John Schlueter, Program Director DMREF, NSF
The Designing Materials to Revolutionize and Engineer Our Future (DMREF) Program at the NSF
The Materials Genome Initiative (MGI) is a multi-agency partnership that seeks to accelerate the progression of materials research across the Materials Development Continuum for the benefit of society. By coupling a predictive computationally led and data-driven approach with experimental synthesis and validation via an iterative feedback loop, MGI promotes the rapid design, discovery, development, and deployment of advanced materials that will ensure sustained American leadership in sectors including clean energy, national security, and human welfare. After a decade of progress that has witnessed a paradigm shift in philosophy of materials research, the second MGI Strategic Plan was released in 2021 defining three primary goals for the next five years: 1) Unifying the Materials Innovation Infrastructure, 2) Harnessing the Power of Materials Data, and 3) Educating, Training, and Connecting the Materials Research and Development Workforce. The Designing Materials to Revolutionize and Engineer our Future (DMREF) program at the National Science Foundation (NSF) partners with other federal agencies to promote these objectives. DMREF includes participation from ten divisions in four directorates at the NSF to address fundamental materials discovery and development. Additional information about DMREF can be found at DMREF.org. This talk will provide an overview of the DMREF program and data-related funding opportunities sponsored by NSF.
Jennifer Schumacher, 3M
Grand Challenges for Data-Driven Materials Science in Industry
Data-driven materials science in industry offers several grand challenges for balancing customer needs with scale, cost, and raw materials. In the case of materials design or discovery, practical results need to also consider supply chain availability, potential raw material substitutions, and sustainability. Often the next challenge is the standard characterization of a material may not relate to the product level performance metric and often requires multi-modal properties (e.g., optically clear with particular bond strength). Additional complexities are introduced when considering different process possibilities and the interactions with other materials in the final product. While there is a plethora of problems to solve, it is an exciting time to make significant impact on the next generation of materials science.

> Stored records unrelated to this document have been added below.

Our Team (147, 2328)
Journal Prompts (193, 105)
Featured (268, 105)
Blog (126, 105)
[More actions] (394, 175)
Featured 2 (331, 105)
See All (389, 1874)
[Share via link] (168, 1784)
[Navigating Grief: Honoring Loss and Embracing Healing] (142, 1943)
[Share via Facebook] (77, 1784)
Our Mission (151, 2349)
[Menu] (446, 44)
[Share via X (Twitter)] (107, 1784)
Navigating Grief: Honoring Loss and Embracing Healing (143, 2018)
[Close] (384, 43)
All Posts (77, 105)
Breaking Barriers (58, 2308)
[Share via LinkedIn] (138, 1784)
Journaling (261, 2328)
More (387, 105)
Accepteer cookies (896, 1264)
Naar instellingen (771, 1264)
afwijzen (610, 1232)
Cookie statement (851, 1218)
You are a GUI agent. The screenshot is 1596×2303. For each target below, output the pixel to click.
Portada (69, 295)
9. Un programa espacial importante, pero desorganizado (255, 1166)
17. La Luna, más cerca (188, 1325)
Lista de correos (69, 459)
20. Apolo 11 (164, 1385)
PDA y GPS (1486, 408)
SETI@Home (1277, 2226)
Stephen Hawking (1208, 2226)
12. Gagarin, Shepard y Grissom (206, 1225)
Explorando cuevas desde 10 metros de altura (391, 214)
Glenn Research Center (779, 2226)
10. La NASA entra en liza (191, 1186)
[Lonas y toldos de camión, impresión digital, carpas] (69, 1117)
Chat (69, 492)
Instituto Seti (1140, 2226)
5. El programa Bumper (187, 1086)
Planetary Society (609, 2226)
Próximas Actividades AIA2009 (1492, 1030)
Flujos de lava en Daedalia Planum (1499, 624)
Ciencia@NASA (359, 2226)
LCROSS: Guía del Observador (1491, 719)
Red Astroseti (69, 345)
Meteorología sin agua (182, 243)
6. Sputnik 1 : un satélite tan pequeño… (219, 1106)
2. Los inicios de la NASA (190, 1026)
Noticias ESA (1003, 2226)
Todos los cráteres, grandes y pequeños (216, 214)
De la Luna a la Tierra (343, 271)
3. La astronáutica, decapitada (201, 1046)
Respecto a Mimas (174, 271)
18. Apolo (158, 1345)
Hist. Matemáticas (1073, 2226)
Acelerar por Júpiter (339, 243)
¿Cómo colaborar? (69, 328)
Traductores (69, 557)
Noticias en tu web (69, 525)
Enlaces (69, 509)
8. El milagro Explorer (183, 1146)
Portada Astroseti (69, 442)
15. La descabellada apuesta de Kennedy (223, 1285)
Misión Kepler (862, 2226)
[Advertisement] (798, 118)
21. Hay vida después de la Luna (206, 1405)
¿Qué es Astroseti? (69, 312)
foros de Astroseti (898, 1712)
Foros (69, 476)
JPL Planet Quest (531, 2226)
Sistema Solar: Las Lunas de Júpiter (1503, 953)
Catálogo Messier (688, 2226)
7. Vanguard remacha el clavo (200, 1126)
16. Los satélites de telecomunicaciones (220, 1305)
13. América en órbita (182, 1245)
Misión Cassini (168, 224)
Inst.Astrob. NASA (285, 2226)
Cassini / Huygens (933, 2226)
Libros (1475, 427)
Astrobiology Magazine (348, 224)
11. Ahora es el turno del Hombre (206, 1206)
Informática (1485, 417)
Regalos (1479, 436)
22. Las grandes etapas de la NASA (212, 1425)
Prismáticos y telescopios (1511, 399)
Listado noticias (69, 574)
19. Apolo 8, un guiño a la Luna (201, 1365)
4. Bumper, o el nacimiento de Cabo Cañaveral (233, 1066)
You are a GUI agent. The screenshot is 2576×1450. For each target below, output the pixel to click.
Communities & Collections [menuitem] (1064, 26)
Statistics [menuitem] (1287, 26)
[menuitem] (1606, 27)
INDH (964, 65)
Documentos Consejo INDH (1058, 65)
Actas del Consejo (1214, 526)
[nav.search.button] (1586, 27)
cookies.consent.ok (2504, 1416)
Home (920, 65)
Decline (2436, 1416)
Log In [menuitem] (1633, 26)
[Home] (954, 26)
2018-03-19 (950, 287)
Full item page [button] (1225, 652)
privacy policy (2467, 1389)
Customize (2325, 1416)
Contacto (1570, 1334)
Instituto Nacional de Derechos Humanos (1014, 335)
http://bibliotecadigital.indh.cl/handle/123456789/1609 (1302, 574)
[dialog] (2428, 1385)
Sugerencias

Francesca Tavazza, Materials Measurement Science Division, National Institute of Standards and Technology
Prediction Intervals Determination for Regression Models of Atomistic Quantities
Uncertainty quantification in AI-based predictions of material properties is of immense importance for the success and reliability of AI applications in material science. While confidence intervals are commonly reported for machine learning (ML) models, prediction intervals, i.e. the evaluation of the uncertainty on each prediction, are more rarely available. In this work we investigate several UQ approaches to determine such prediction intervals for atomistic quantities of interest for the ICME community. We identify each approach’s advantages and disadvantages and compare their results. All data for training and testing were taken from the publicly available JARVIS-DFT database, and the codes developed for computing the prediction intervals are available through JARVIS-tools.
Fan Zhang, University of Texas at Dallas
Deep Optical Sensing with Emergent Materials
I will discuss how micron-scale moiré graphene can encode all the information of light through nonlinear light-matter interactions, and how convolutional neural network models can decode power, wavelength, polarization state, etc. simultaneously and instantaneously, yielding a groundbreaking technology: intelligent infrared sensing. I will also discuss how quasi-1D topological materials can participate in the next phase.